Google Inc is close to settling charges that it bypassed the privacy settings of customers using Apple Inc's Safari browser, according to two sources familiar with the matter.
Google will pay $22.5 million to settle the matter, said one of the sources, who spoke privately to protect relationships.
The fine would be the largest penalty ever levied on a single company by the U.S. Federal Trade Commission, according to the Wall Street Journal which reported the potential settlement late on Monday.
The largest currently is the $15 million paid by ChoicePoint Inc in 2006 after a data breach, according to a third source.
The charges involve the use of special computer code, or "cookies," to trick Apple's Safari browser so Google could monitor users who had blocked such tracking.
Google disabled the code after being contacted by the Journal. Google has said the tracking was inadvertent and that no personal information such as names, addresses or credit card data was collected.

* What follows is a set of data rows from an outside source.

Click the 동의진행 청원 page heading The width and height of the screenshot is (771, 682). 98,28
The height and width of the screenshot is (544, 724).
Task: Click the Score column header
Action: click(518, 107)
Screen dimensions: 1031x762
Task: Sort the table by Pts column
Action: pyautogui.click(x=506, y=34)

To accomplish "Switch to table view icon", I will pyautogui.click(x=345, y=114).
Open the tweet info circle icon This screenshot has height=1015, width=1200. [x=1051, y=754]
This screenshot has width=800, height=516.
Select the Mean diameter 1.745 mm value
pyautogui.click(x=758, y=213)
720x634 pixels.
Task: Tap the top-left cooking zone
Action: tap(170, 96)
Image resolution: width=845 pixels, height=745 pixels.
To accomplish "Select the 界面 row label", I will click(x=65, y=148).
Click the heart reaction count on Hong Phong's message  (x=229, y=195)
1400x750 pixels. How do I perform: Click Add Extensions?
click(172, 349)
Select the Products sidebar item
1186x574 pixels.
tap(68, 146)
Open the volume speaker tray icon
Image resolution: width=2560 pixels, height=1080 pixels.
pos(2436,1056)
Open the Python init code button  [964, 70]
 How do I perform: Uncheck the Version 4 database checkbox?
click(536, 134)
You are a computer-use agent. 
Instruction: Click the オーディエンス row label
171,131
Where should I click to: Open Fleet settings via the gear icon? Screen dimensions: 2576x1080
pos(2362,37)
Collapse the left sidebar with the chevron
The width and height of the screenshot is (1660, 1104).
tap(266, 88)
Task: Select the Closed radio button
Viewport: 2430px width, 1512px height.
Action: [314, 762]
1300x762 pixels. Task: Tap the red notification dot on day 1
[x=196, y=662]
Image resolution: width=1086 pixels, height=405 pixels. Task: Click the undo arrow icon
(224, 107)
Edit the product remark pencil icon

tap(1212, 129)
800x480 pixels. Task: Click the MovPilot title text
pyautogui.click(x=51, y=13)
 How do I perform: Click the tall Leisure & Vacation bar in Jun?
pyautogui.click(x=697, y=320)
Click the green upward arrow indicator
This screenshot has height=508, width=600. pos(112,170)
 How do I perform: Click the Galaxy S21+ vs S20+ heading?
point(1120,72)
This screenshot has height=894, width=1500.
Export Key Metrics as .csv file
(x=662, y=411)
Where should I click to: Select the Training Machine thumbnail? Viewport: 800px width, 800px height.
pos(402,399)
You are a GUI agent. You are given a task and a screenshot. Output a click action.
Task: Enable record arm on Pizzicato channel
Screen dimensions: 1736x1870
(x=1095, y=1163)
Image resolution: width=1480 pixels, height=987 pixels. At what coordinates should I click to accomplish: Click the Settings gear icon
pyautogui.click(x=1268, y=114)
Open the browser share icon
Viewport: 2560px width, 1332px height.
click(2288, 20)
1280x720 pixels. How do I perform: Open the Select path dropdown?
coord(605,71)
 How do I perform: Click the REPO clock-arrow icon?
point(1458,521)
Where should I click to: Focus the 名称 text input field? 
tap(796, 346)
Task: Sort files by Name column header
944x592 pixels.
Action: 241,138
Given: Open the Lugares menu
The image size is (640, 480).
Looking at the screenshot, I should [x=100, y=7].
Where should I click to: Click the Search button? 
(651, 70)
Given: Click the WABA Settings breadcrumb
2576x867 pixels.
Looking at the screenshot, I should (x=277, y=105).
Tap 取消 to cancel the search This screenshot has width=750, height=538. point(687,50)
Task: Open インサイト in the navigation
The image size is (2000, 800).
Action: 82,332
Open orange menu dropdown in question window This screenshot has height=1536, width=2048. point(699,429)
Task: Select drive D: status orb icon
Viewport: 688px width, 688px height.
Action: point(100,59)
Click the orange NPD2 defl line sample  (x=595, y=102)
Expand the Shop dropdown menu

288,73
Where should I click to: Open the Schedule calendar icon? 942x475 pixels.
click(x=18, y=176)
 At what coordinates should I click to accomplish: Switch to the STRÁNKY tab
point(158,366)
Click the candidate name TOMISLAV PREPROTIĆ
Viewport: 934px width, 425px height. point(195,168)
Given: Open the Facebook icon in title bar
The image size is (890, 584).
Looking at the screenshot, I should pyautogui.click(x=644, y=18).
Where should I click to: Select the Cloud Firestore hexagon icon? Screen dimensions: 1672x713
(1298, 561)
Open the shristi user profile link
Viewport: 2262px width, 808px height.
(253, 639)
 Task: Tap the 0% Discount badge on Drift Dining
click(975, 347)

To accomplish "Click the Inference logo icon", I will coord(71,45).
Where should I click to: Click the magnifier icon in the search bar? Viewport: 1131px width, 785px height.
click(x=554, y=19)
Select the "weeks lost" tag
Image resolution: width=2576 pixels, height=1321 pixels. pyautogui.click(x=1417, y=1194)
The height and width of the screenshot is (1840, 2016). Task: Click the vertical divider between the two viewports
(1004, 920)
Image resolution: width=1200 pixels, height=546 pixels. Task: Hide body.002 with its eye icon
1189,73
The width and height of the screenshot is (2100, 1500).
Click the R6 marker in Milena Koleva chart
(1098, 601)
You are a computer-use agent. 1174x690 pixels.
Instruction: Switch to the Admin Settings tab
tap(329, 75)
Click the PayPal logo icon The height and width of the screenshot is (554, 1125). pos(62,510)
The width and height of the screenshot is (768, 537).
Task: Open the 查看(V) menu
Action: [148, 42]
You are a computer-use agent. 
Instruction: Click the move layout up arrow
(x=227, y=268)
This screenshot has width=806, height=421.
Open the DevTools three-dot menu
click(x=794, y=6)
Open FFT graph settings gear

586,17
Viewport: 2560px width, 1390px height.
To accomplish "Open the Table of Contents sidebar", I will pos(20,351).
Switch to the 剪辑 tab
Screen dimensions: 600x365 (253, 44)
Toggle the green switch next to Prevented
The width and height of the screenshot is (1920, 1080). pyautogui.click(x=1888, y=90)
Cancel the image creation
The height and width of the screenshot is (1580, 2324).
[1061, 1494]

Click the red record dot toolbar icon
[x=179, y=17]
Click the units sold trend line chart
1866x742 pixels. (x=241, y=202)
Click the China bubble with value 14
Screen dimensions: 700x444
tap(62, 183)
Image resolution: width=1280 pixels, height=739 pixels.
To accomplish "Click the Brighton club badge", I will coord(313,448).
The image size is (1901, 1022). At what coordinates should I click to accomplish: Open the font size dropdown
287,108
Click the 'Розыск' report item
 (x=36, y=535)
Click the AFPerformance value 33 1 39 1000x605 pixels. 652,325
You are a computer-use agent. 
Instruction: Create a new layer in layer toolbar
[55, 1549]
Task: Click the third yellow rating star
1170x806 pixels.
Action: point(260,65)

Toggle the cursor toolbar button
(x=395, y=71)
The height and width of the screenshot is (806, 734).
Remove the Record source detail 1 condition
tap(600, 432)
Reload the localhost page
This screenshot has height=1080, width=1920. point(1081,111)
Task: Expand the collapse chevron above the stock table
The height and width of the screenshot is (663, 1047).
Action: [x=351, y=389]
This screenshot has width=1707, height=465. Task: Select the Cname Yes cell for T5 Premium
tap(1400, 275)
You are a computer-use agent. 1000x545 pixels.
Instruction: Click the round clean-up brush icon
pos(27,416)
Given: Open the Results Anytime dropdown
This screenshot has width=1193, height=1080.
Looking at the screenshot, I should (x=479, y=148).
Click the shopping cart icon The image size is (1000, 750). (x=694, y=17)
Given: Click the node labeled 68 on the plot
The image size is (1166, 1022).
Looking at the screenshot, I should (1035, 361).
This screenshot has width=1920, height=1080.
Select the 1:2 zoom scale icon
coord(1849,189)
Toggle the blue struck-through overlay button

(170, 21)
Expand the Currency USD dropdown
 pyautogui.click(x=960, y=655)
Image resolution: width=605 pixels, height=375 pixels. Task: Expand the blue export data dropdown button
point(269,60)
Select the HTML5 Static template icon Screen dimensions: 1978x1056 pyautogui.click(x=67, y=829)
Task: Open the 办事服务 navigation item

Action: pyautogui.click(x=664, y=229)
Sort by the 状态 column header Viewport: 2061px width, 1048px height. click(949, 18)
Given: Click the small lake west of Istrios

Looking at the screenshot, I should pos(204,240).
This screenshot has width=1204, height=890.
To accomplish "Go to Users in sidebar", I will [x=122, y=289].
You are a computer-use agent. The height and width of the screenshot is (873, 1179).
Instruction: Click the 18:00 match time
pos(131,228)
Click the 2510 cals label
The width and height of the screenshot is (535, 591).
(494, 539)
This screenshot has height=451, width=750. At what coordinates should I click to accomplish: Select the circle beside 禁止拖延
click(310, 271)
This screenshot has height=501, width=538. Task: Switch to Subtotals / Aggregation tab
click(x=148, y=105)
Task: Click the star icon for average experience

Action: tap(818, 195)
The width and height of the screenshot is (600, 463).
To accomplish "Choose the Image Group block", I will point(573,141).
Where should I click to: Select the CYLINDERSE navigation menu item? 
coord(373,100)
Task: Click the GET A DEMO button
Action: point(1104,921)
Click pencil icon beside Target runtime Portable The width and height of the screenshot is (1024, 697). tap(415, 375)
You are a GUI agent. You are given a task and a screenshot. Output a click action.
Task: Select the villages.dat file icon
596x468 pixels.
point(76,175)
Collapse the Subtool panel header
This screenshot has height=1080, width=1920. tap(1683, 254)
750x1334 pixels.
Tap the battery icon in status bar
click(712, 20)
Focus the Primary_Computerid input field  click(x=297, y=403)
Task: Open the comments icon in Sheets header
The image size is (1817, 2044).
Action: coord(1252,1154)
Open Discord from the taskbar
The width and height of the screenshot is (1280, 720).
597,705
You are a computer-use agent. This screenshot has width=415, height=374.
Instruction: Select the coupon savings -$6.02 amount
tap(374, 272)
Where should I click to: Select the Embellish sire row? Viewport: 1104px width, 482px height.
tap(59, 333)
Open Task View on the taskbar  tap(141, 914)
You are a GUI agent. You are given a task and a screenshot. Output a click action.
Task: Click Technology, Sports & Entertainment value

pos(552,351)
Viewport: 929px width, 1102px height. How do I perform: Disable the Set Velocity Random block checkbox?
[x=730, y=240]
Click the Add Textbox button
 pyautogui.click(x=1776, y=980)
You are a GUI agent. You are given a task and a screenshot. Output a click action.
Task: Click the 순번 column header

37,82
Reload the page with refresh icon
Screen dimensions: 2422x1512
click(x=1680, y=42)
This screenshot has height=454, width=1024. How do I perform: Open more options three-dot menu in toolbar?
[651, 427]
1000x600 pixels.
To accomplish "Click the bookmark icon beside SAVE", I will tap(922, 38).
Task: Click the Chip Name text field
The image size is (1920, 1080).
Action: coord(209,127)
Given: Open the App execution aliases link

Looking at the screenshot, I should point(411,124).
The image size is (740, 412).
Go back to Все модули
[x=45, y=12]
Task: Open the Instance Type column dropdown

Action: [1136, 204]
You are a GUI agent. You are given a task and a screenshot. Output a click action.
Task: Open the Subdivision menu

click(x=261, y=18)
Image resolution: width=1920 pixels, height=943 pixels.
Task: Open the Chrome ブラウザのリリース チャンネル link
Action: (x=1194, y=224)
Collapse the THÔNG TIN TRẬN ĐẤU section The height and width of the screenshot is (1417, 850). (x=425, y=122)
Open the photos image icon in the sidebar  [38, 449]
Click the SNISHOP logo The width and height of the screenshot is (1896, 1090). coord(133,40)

But the tracking was done despite assurances that Safari could be set to protect users' privacy and prompted an FTC probe into whether Google violated a consent decree signed last year. Google said then it would not misrepresent its privacy policies.
"The FTC is focused on a 2009 help center page published more than two years before our consent decree," a Google spokeswoman said in an emailed statement. "We have now changed that page and taken steps to remove the ad cookies, which collected no personal information, from Apple's browsers."
Google also faces potential sanctions from other governments. It is being investigated by the European Union to determine if the company complies with Europe's stricter privacy laws.
The search engine is also the subject of a wide-ranging antitrust investigation by the FTC because of accusations the company manipulated search results to favor its own products.
An FTC spokeswoman declined to comment.